Data in this exercise:
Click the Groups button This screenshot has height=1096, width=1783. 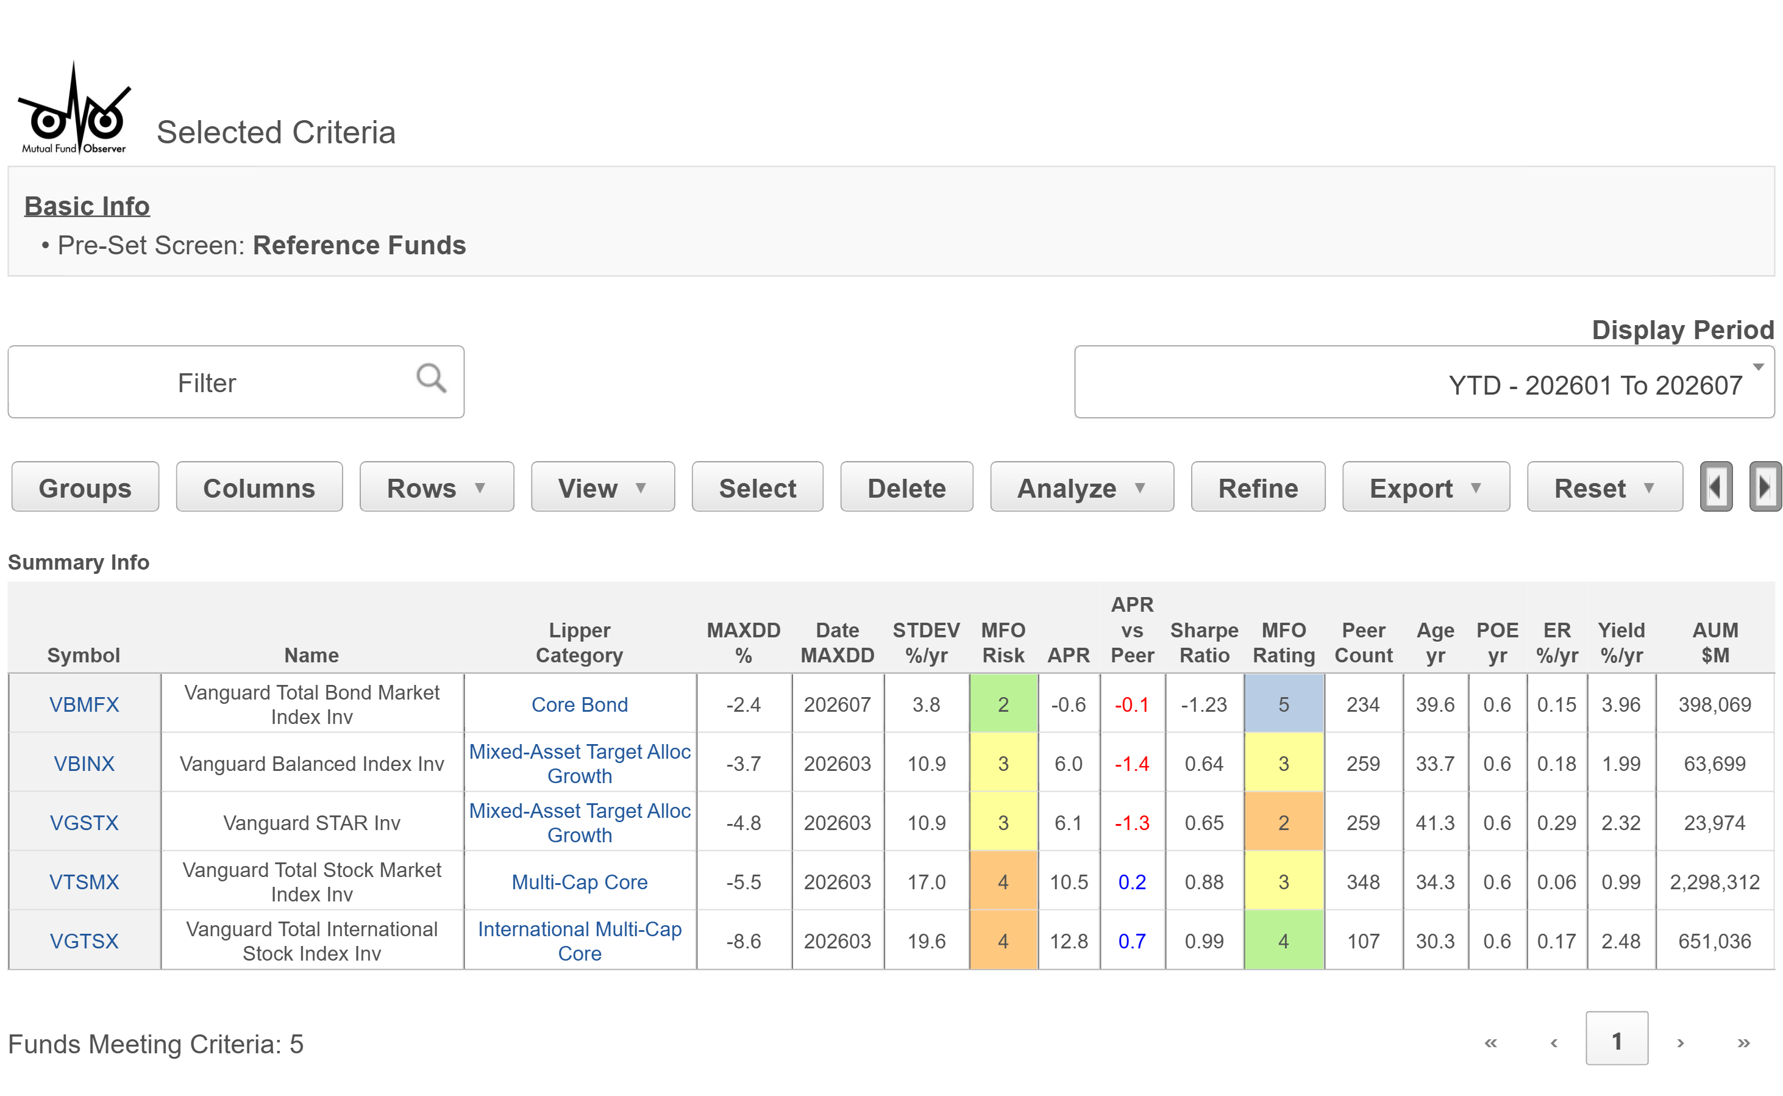tap(85, 487)
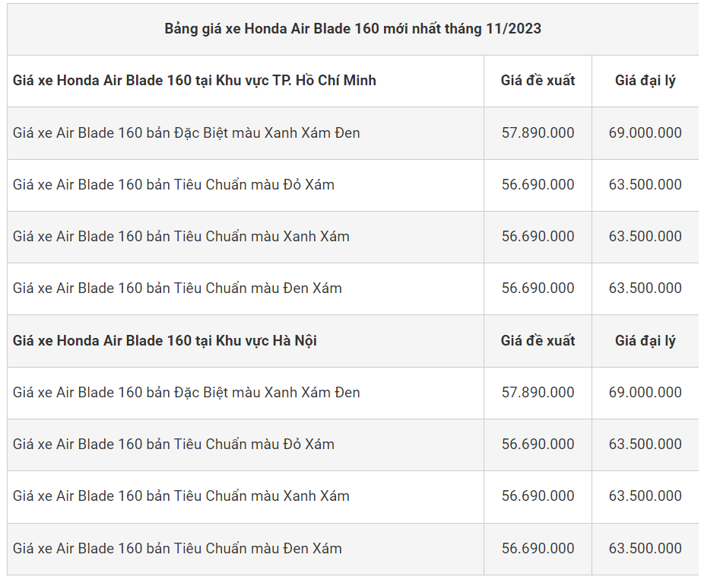Click the table title for Air Blade 160 prices
The height and width of the screenshot is (580, 701).
(353, 29)
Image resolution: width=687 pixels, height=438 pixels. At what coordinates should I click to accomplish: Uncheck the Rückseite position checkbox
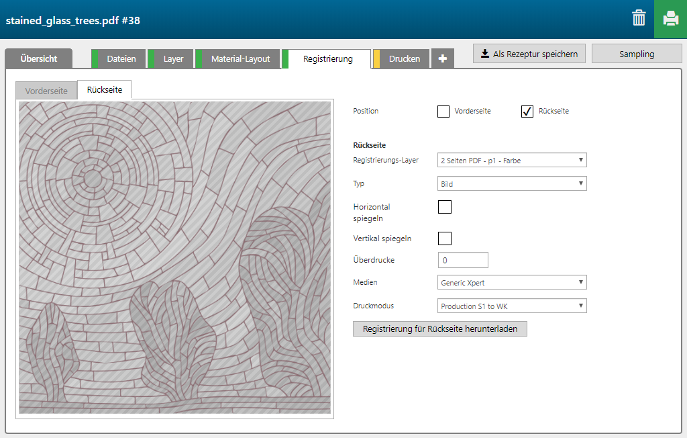click(527, 112)
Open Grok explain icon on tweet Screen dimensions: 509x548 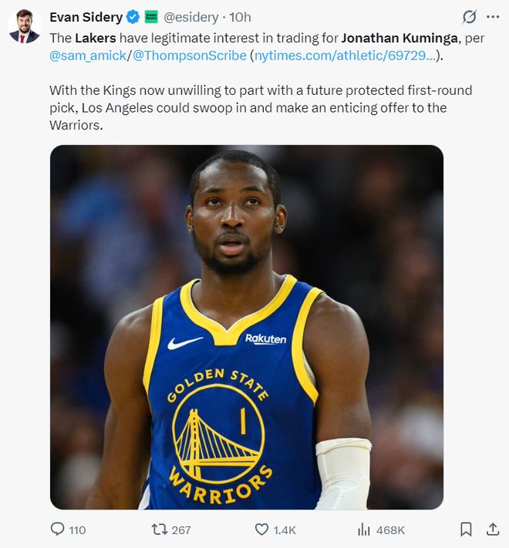(x=468, y=17)
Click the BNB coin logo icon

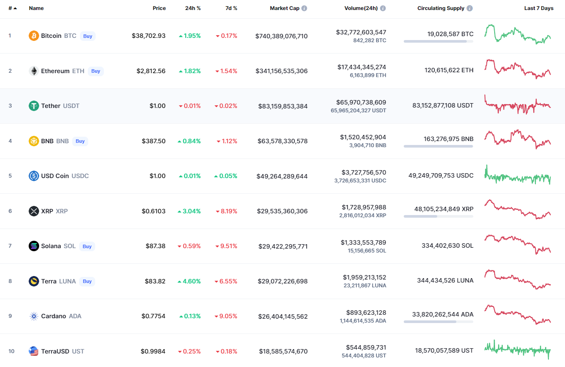(34, 141)
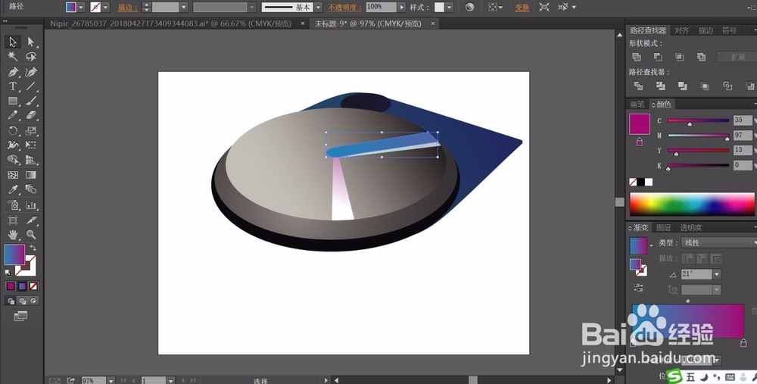Image resolution: width=757 pixels, height=384 pixels.
Task: Open the opacity value dropdown arrow
Action: pos(401,8)
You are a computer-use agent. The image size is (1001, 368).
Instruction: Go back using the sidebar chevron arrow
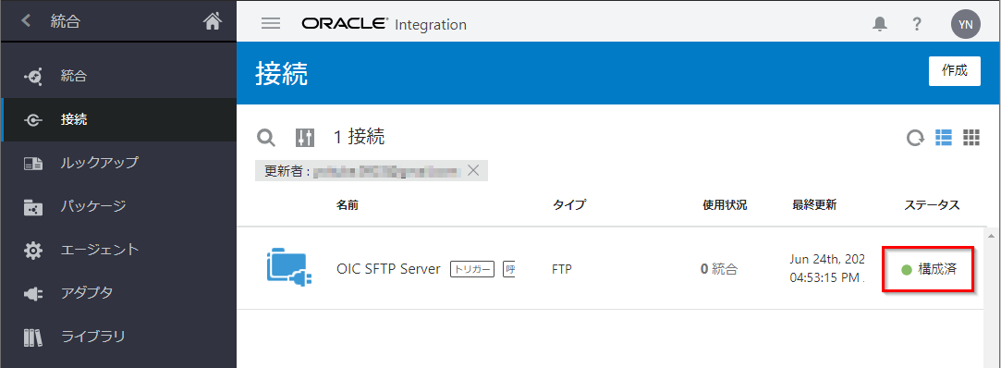26,21
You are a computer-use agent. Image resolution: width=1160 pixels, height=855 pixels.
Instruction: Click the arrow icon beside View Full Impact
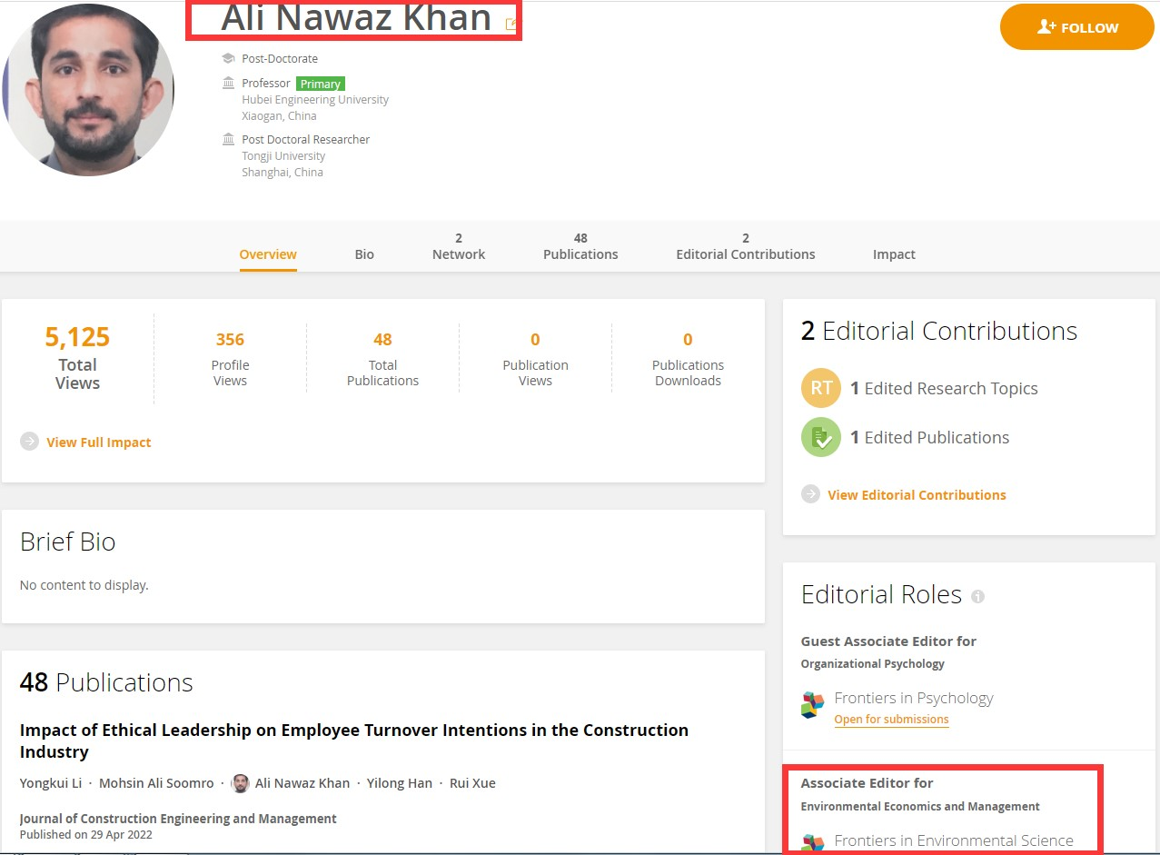pyautogui.click(x=30, y=442)
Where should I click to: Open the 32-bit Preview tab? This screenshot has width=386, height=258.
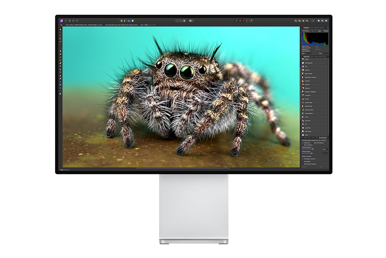[323, 137]
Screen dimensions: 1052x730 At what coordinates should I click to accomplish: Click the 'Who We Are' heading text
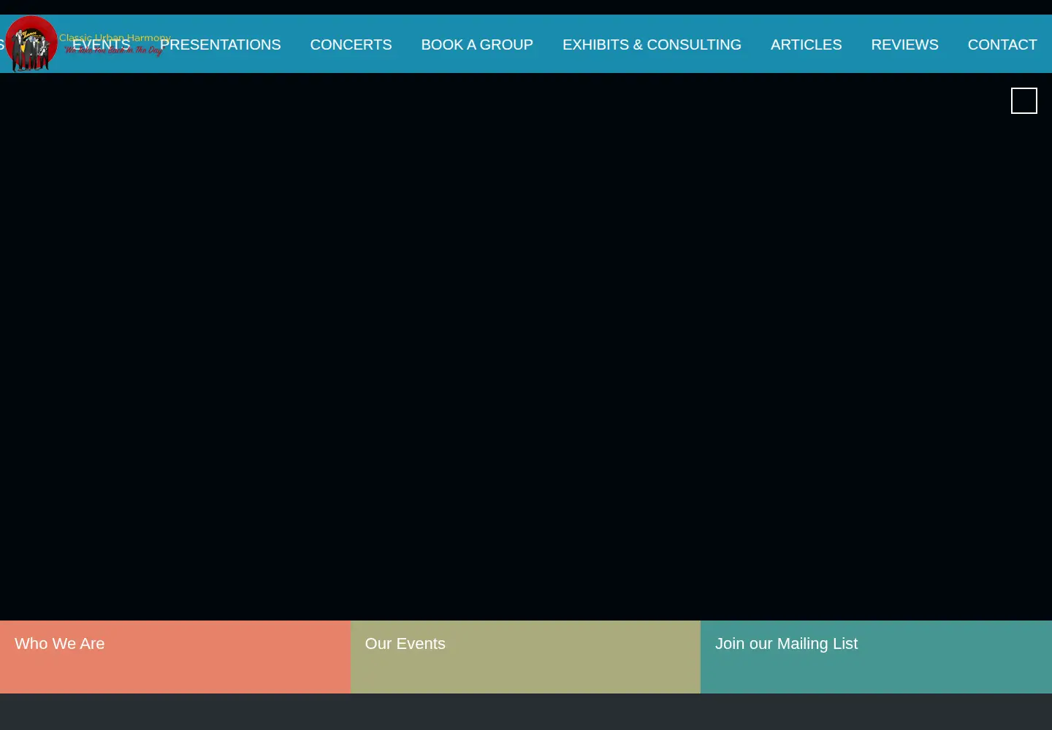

Task requirements: From the line with "You are a computer-use agent. Image" through the end of the listing, write out every line exactly, leaving out the pictures.

Answer for this exercise:
You are a computer-use agent. Image resolution: width=1160 pixels, height=855 pixels.
Instruction: Click the arrow icon beside View Full Impact
pyautogui.click(x=30, y=442)
Where should I click to: Open the 32-bit Preview tab? This screenshot has width=386, height=258.
[323, 137]
Screen dimensions: 1052x730 At what coordinates should I click to accomplish: Click the 'Who We Are' heading text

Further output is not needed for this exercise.